Speci.hunter schrieb:


> Super, danke für eure Antworten. Ich werde auch ein Kamera Stativ als dreibein nehmen, allerdings will ich lediglich nur ein Segment als Auszug haben. Und da ist die Frage wie ich die beine fertigen soll ob Rohr oder Alu vollmaterial.
> Ehm ich muss gestehen ich habe das mit dem AluRohr und den Fußteilen jetzt so ganz verstanden wie man die miteinander verbinden sollte. wie kann man ein Rohr benutzen z.b 20mm Durchmesser und dann am Ende eine „Fußspitze“ einschrauben ?
> @Waller Michel du scheinst dich ja gut auszukennen, kannst du mir auch sagen wo ich diese Material in Braunschweig herbekomme ? In Baumärkte habe ich nichts gefunden, bzw hatten die nur wenig Auswahl und meistens nur kleine Durchmesser.


Das ist eine Sache die du in einem Stahlhandel holen musst! 
Da ich leider erst hier zugezogen bin könnte ich auch nicht mehr machen als Google bemühen! 

LG Michael


----------



## Hecht100+ (10. Juni 2020)

Ich habe aber noch kein Kamerastativ gesehen, das die Beine so flach auseinander bekommt wie beim Fishcon Pod. Und die Vorteile eines Dreibeinpods will ich erst gar nicht hinterfragen, Standfestigkeit kann es nicht sein. Im letzten Jahr konnte ich miterleben, wie mein Nachbarangler sein Dreibeinpod samt Angel aus dem See holen durfte, der Karpfen war stärker und der Freilauf war wohl nicht auf ganz so lose eingestellt.


----------



## Bimmelrudi (10. Juni 2020)

Speci.hunter schrieb:


> Super, danke für eure Antworten. Ich werde auch ein Kamera Stativ als dreibein nehmen, allerdings will ich lediglich nur ein Segment als Auszug haben. Und da ist die Frage wie ich die beine fertigen soll ob Rohr oder Alu vollmaterial.
> Ehm ich muss gestehen ich habe das mit dem AluRohr und den Fußteilen jetzt so ganz verstanden wie man die miteinander verbinden sollte. wie kann man ein Rohr benutzen z.b 20mm Durchmesser und dann am Ende eine „Fußspitze“ einschrauben ?

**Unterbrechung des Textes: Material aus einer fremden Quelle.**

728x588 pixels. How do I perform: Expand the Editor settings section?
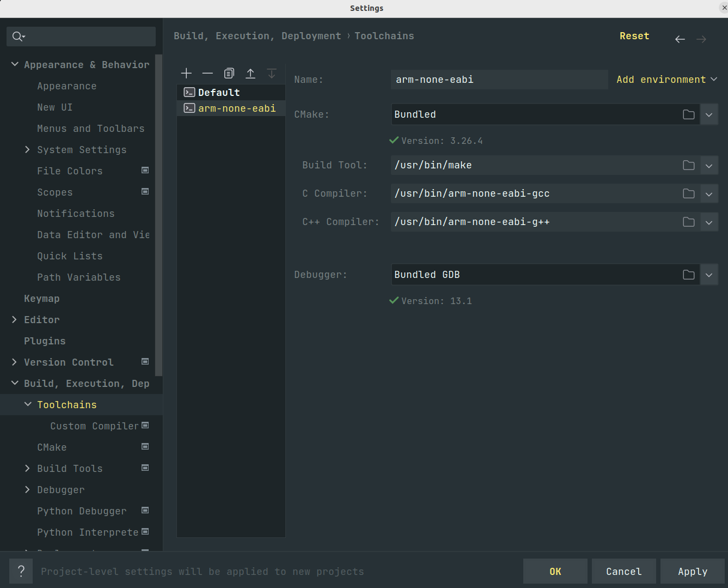(x=15, y=320)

Welche Möglichkeiten hast du denn, bzw. hast du ne Drehbank?
Ohne die wird das ganze kniffliger, da du auf passende kaufbare Teile angewiesen bist.
Vielleicht kennst du ja auch jemanden der dir da mal was drehen könnte, alternativ vielleicht auch mal bei diversen Metallbuden (zb Fa. Fiebig inner Hafenstraße, da weiß ich das die auch Dreher und Drehmaschinen haben) unverbindlich anfragen.
Solche Kleinteile sind doch für nen Dreher eigentlich kein großes Ding und du hättest damit präzise gearbeitete Teile.


----------



## Speci.hunter (10. Juni 2020)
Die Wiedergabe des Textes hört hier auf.